Kesehatan

Anak Muda Korea Selatan Semakin Takut Menikah lalu Melahirkan

SEOUL – Anak muda Korea Selatan dilaporkan semakin takut menikah serta melahirkan meskipun mencatat sedikit peningkatan pada bilangan kelahiran total pada 2024. Di negara tersebut, pernikahan dan juga melahirkan dikaitkan dengan emosi negatif seperti ketakutan, kesedihan, juga bahkan rasa jijik.

Hal ini terungkap pada penelitian yang diadakan oleh Korean Peninsula Population Institute for Future (KPPIF), sebuah lembaga penelitian kebijakan kependudukan nirlaba yang mana menganalisis sekitar 50.000 unggahan di tempat media komunitas tempat kerja, Blind terkait pernikahan, kelahiran anak, lalu pengasuhan anak mencakup periode Desember 2017 hingga awal November 2024.

Dilansir dari Korea Times, Akhir Pekan (23/3/2025), dengan menggunakan pendekatan analisis tingkat kejadian kata, tema, jejaring semantik, juga sentimen emosional, lembaga yang disebutkan berhasil menggali pandangan yang digunakan sangat pribadi juga emosional dari kalangan muda terkait isu-isu yang tersebut menjadi fondasi utama pada pembentukan keluarga, yakni pernikahan, kelahiran, juga tanggung jawab sebagai orang tua.

Dari sisi analisis sentimen, lebih tinggi dari 60 persen unggahan yang dimaksud berkaitan dengan topik-topik yang dimaksud secara eksplisit mengekspresikan emosi negatif.
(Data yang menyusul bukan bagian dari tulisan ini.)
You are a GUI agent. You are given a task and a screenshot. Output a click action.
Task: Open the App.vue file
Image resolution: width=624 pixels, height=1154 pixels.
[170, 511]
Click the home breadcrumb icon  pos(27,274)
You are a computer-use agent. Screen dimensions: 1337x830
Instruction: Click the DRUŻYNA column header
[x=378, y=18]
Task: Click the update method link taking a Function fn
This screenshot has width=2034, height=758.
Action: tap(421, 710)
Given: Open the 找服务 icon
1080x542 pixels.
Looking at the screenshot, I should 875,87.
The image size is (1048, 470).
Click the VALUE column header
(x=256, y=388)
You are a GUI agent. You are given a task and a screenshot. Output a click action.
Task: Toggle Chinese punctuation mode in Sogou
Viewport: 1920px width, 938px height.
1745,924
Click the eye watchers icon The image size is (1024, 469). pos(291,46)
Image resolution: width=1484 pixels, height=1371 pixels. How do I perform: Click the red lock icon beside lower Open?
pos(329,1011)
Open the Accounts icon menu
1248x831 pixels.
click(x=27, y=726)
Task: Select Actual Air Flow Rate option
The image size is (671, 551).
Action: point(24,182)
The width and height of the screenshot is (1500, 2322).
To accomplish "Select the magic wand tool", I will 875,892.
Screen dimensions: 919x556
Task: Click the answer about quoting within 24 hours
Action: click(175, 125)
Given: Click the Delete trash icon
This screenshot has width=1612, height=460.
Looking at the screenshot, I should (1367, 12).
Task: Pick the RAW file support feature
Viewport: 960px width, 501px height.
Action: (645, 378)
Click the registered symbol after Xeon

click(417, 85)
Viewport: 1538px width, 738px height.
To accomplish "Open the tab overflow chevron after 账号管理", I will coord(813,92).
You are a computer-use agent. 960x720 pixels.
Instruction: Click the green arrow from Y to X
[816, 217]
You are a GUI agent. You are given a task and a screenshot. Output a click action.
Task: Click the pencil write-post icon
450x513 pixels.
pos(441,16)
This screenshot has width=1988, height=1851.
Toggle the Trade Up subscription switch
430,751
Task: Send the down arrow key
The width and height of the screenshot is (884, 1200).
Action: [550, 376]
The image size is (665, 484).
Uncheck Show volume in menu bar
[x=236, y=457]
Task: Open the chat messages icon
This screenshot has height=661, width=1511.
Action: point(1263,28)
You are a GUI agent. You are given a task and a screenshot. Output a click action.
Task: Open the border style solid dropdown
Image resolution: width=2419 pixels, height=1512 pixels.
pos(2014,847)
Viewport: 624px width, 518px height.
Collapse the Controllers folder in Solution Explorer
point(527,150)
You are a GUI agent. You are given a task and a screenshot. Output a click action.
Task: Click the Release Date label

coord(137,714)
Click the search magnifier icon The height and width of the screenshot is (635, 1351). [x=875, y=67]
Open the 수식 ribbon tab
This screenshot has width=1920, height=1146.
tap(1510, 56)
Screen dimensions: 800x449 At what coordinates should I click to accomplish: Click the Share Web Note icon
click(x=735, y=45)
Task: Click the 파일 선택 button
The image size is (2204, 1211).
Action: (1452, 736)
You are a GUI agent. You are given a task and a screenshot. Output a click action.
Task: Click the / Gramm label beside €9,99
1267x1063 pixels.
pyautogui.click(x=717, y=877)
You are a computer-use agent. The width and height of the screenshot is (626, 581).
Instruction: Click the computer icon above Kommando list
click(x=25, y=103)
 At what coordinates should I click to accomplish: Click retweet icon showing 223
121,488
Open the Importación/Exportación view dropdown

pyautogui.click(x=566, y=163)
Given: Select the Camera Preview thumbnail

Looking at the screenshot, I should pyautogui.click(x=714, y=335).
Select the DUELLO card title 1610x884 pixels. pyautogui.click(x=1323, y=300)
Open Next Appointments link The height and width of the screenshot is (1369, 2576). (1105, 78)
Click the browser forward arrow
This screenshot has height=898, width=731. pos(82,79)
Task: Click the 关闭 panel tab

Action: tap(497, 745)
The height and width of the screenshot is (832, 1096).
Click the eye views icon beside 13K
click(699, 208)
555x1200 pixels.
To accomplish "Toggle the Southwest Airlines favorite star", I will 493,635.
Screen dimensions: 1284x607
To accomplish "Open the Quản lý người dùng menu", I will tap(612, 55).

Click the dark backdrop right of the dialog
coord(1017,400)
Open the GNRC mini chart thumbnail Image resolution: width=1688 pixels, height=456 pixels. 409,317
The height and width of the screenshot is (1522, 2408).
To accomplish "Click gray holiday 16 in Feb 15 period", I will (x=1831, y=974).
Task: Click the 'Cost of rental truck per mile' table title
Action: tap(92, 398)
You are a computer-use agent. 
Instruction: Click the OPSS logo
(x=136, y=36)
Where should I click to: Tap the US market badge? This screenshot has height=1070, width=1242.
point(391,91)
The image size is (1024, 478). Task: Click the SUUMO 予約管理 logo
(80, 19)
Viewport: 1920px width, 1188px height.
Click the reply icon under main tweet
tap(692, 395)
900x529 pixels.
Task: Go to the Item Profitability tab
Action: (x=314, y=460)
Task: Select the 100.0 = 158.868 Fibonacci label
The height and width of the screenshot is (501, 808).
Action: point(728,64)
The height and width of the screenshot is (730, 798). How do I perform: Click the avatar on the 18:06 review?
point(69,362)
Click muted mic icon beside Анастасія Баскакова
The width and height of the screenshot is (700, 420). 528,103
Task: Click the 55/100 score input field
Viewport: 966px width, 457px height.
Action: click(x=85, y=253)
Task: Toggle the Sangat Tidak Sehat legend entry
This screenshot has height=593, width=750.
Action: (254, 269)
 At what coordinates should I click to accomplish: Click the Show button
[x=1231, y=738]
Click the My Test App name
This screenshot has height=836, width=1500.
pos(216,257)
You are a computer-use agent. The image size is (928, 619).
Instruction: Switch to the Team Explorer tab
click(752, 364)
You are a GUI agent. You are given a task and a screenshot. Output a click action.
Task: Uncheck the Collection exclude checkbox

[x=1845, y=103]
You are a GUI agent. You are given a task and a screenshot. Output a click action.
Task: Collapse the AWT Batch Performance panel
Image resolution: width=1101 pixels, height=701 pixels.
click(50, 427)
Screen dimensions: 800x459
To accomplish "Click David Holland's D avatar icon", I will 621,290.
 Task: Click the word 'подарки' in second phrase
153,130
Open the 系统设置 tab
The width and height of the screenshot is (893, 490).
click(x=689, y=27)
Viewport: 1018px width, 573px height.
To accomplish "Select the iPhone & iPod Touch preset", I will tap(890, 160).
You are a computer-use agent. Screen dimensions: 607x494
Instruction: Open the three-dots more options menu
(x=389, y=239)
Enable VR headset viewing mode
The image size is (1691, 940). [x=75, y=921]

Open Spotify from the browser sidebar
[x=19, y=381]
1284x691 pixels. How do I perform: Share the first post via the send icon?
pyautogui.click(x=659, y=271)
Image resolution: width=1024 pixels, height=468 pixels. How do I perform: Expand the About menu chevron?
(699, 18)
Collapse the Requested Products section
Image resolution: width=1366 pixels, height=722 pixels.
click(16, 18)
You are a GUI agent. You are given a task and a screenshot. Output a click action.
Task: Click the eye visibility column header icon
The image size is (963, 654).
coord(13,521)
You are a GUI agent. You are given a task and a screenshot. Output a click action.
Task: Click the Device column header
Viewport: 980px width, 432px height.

Di mana pada topik pernikahan saja, emosi yang dimaksud paling dominan adalah kesedihan sebesar 32,3 persen, disusul oleh rasa takut sebesar 24,6 persen, juga rasa jijik sebesar 10,2 persen, menjadikan total 67,1 persen unggahan mencerminkan sentimen negatif yang tersebut kuat terhadap institusi pernikahan itu sendiri.

Sementara itu, pada unggahan yang tersebut menyinggung kelahiran anak, rasa jijik muncul sebagai emosi yang mana paling dominan dengan persentase 23,8 persen, dihadiri oleh rasa takut sebesar 21,3 persen kemudian kesedihan sebesar 15,3 persen. Unggahan mengenai pengasuhan anak pun bukan terpencil berbeda, dengan emosi kesedihan mendominasi sebesar 32 persen, serta rasa takut juga rasa jijik masing-masing sebesar 23,2 persen serta 13,4 persen.

Sebaliknya, ekspresi yang digunakan dikategorikan sebagai kebahagiaan pada diskusi-diskusi yang disebutkan sangat minim, semata-mata mencapai 9,3 persen untuk topik pernikahan, 7,4 persen untuk kelahiran, kemudian 13,1 persen untuk pengasuhan anak, yang dimaksud secara keseluruhan menunjukkan bahwa persepsi negatif terhadap pembentukan keluarga di tempat kalangan generasi muda tidak hanya sekali marak, melainkan juga mengakar di struktur pemikiran sosial mereka.

Dalam analisis kata kunci, ditemukan bahwa faktor kegiatan ekonomi tetap memperlihatkan menjadi pertimbangan utama dalam balik ketidaknyamanan ini. Terlihat dari kata uang yang dimaksud paling banyak muncul pada diskusi seputar pernikahan, yaitu sebesar 28,9 persen, juga juga muncul di 13,2 persen unggahan mengenai kelahiran anak.

Kata rumah, yang mewakili hambatan perumahan, juga banyak ditemukan, yakni pada 18,7 persen diskusi pengasuhan anak serta 29 persen percakapan tentang cuti orang tua, yang menandakan bahwa ketidakstabilan kegiatan ekonomi juga permasalahan tempat tinggal menjadi kegelisahan besar pada pengambilan tindakan untuk berkeluarga.

Lebih lanjut, dari segi analisis topik, unggahan mengenai pengasuhan anak terbagi di dua fokus besar, yakni 69,6 persen mengkaji peran orang tua pada rumah tangga juga dinamika pengasuhan anak secara langsung, sementara 30,4 persen menyoroti persoalan dukungan kebijakan dari tempat kerja juga tantangan manajemen karier.